> Required task:
Give the listing, from its first line through the line holding "pyautogui.click(x=1203, y=186)" inclusive, as a numbered list with the blank lines left out.

> Data for processing:
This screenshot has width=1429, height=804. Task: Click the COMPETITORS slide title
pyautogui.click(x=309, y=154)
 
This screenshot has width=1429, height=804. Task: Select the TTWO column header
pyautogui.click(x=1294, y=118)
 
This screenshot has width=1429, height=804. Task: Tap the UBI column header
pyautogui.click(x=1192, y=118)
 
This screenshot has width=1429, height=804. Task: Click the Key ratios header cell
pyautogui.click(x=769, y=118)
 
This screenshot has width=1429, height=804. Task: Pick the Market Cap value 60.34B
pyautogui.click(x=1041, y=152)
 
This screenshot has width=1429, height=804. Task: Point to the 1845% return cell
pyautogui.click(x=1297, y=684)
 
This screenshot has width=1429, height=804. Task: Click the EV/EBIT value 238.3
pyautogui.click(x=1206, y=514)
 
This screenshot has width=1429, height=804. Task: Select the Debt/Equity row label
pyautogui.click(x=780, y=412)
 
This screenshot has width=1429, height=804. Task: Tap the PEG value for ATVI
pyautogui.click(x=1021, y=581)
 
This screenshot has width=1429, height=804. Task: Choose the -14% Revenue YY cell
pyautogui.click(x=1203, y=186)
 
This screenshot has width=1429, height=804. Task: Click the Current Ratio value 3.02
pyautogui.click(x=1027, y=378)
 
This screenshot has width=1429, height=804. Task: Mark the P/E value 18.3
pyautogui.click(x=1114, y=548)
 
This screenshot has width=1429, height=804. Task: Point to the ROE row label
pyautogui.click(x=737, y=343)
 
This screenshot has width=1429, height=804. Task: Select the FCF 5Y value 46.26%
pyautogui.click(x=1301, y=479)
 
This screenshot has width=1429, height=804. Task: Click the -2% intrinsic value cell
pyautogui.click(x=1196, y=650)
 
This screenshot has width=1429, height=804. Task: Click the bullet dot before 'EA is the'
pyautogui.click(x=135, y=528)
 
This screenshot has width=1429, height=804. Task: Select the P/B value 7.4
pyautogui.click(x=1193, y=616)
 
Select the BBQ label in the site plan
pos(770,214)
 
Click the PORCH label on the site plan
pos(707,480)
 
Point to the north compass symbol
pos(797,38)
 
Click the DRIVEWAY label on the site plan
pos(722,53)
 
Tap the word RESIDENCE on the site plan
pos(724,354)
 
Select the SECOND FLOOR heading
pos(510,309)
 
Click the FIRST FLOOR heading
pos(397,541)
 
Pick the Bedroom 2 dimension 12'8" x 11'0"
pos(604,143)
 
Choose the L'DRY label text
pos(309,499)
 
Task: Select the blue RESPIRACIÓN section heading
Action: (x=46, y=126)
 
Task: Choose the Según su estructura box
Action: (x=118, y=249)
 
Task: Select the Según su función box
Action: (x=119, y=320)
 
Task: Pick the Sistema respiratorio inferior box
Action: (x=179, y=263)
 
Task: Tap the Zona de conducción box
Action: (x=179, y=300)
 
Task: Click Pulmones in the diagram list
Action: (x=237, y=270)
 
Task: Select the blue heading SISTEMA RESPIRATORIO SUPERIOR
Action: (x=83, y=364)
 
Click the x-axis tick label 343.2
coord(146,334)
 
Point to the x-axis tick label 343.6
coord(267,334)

> Solution:
1. This screenshot has width=1429, height=804. Task: Click the COMPETITORS slide title
2. pyautogui.click(x=309, y=154)
3. This screenshot has width=1429, height=804. Task: Select the TTWO column header
4. pyautogui.click(x=1294, y=118)
5. This screenshot has width=1429, height=804. Task: Tap the UBI column header
6. pyautogui.click(x=1192, y=118)
7. This screenshot has width=1429, height=804. Task: Click the Key ratios header cell
8. pyautogui.click(x=769, y=118)
9. This screenshot has width=1429, height=804. Task: Pick the Market Cap value 60.34B
10. pyautogui.click(x=1041, y=152)
11. This screenshot has width=1429, height=804. Task: Point to the 1845% return cell
12. pyautogui.click(x=1297, y=684)
13. This screenshot has width=1429, height=804. Task: Click the EV/EBIT value 238.3
14. pyautogui.click(x=1206, y=514)
15. This screenshot has width=1429, height=804. Task: Select the Debt/Equity row label
16. pyautogui.click(x=780, y=412)
17. This screenshot has width=1429, height=804. Task: Tap the PEG value for ATVI
18. pyautogui.click(x=1021, y=581)
19. This screenshot has width=1429, height=804. Task: Choose the -14% Revenue YY cell
20. pyautogui.click(x=1203, y=186)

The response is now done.